▶ Action item
Instruction for the entries that follow: retype exactly the lines from the line with "Cyclisme (247, 76)" to the line with "Guides (151, 108)", both included, and omit all others.

(Saved data entries)
===
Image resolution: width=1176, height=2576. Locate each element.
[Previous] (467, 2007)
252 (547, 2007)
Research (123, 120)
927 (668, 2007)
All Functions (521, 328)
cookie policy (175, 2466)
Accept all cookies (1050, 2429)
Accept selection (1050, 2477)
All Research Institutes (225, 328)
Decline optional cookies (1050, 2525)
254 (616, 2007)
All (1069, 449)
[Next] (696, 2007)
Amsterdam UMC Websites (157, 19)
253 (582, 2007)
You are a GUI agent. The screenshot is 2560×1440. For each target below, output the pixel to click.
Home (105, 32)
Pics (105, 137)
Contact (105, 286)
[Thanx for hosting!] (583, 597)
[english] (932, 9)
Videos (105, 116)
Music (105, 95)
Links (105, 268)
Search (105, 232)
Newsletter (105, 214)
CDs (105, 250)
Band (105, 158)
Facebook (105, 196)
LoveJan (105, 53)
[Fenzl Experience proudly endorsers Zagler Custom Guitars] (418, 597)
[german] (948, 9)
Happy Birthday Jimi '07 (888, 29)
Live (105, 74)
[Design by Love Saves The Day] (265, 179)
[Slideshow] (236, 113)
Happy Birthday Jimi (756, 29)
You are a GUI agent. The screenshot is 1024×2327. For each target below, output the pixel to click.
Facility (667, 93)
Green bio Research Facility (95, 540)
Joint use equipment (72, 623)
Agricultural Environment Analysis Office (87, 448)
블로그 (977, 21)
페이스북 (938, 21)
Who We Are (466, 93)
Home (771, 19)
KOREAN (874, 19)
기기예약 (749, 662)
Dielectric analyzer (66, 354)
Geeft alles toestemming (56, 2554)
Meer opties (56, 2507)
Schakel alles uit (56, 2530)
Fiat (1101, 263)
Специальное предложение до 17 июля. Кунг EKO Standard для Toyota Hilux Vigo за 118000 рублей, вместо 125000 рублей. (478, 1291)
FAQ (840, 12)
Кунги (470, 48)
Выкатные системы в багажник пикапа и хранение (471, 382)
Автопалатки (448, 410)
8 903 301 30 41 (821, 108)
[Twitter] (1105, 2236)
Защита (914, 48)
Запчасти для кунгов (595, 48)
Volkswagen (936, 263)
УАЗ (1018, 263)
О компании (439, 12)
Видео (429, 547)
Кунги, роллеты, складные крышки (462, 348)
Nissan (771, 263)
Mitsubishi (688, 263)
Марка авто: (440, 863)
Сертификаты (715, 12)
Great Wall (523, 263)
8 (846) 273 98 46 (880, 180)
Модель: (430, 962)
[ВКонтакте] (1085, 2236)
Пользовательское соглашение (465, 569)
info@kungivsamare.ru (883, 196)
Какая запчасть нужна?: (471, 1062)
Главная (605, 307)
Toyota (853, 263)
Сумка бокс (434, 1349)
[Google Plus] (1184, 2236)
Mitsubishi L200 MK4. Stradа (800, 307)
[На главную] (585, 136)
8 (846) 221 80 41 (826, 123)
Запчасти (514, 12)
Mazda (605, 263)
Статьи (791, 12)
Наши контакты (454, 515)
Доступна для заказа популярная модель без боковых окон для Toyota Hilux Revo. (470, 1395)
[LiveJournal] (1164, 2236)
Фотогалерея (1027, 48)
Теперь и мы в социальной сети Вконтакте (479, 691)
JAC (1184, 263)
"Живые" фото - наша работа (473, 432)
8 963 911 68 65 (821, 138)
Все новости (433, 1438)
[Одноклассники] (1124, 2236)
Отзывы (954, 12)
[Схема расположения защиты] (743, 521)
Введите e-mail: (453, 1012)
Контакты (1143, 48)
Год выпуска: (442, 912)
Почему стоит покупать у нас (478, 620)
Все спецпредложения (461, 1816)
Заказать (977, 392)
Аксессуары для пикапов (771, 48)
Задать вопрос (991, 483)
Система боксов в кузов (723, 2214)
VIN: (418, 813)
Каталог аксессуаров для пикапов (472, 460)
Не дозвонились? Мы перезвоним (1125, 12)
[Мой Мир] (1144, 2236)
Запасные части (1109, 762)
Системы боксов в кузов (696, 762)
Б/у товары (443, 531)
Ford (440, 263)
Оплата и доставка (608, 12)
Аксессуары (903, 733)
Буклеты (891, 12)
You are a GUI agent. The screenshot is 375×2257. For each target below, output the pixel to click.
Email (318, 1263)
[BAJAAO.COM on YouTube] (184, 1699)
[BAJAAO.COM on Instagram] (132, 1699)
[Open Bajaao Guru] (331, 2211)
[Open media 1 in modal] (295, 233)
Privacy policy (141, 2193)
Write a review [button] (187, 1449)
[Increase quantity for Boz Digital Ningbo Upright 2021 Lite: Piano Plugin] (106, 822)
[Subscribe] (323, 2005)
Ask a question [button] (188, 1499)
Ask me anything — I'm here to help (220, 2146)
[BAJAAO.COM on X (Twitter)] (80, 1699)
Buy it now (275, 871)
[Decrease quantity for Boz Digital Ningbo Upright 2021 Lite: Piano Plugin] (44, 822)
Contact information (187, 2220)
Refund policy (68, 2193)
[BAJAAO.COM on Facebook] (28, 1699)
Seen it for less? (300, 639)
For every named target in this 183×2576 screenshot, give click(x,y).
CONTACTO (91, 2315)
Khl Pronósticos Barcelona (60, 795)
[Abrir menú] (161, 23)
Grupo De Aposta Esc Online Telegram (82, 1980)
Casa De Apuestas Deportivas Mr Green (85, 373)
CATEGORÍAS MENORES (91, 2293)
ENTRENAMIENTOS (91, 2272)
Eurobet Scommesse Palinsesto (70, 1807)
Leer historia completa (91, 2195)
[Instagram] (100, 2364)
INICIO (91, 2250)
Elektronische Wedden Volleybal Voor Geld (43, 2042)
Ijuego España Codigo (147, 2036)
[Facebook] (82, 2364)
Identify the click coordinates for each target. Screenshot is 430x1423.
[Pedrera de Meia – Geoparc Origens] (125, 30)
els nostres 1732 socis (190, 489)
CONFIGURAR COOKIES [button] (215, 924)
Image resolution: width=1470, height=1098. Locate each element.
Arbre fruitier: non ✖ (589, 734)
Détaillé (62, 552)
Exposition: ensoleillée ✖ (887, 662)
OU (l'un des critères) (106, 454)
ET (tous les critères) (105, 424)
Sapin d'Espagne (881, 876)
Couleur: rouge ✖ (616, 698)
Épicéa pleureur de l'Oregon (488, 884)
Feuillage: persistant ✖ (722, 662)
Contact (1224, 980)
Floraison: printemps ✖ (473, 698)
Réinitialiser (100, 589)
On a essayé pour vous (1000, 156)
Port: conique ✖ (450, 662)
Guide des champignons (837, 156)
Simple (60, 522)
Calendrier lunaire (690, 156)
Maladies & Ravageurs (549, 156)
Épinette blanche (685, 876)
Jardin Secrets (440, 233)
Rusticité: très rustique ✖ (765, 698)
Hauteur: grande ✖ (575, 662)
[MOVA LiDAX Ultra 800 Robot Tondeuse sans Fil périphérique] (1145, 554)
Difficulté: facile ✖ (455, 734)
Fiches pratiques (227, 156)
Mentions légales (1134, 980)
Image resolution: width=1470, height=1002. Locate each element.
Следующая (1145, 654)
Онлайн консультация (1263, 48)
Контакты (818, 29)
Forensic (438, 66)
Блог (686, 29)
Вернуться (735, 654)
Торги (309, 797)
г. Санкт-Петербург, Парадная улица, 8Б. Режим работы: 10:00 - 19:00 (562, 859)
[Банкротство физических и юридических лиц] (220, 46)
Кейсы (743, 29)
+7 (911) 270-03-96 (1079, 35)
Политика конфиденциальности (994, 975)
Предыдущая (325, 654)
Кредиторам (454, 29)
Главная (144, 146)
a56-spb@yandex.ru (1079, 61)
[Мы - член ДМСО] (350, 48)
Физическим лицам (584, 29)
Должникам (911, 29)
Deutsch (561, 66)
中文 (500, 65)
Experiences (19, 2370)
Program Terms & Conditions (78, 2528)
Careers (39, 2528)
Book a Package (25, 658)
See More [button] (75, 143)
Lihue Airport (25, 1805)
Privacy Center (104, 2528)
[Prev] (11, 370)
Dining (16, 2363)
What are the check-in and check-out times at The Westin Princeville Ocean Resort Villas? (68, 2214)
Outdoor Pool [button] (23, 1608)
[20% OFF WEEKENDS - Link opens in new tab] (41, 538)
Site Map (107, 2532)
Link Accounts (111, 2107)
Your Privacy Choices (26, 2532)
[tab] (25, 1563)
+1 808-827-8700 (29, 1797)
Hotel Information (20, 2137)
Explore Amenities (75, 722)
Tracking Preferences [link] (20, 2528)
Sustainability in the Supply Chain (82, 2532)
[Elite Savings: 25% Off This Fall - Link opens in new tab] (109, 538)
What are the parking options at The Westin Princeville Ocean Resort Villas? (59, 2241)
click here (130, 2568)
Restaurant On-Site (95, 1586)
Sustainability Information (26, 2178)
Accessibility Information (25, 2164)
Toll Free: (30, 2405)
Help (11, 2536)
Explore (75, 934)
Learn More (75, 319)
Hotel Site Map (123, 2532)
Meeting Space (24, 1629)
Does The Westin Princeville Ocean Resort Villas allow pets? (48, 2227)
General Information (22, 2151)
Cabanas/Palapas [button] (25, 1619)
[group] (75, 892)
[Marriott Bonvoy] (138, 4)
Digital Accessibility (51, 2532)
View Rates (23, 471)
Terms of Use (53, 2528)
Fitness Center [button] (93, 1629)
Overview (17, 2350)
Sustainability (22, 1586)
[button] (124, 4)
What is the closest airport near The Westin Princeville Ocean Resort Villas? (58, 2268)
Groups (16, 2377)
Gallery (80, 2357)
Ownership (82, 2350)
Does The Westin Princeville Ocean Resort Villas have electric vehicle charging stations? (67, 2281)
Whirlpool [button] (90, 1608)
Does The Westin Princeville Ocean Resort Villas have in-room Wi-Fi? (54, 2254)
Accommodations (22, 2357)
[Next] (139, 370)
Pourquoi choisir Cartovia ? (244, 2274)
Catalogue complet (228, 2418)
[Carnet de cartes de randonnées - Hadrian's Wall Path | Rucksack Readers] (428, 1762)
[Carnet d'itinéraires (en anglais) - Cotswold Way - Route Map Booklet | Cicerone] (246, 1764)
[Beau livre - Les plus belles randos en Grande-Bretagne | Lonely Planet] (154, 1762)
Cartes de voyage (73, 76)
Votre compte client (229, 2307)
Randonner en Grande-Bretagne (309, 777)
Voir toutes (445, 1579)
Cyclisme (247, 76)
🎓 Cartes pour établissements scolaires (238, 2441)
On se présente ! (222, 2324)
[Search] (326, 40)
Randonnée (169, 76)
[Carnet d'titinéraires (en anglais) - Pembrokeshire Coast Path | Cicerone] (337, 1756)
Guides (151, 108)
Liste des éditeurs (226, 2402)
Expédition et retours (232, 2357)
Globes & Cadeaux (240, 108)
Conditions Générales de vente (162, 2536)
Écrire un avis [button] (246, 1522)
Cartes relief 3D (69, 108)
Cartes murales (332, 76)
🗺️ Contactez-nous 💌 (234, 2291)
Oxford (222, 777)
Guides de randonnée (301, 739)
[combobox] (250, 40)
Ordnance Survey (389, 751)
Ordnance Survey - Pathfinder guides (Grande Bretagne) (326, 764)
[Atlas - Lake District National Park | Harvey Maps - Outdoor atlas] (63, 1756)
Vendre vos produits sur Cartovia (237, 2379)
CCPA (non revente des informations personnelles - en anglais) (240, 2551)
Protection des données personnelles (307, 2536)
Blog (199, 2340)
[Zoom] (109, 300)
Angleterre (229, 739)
===
▶ Reply to the task
Cyclisme (247, 76)
🎓 Cartes pour établissements scolaires (238, 2441)
On se présente ! (222, 2324)
[Search] (326, 40)
Randonnée (169, 76)
[Carnet d'titinéraires (en anglais) - Pembrokeshire Coast Path | Cicerone] (337, 1756)
Guides (151, 108)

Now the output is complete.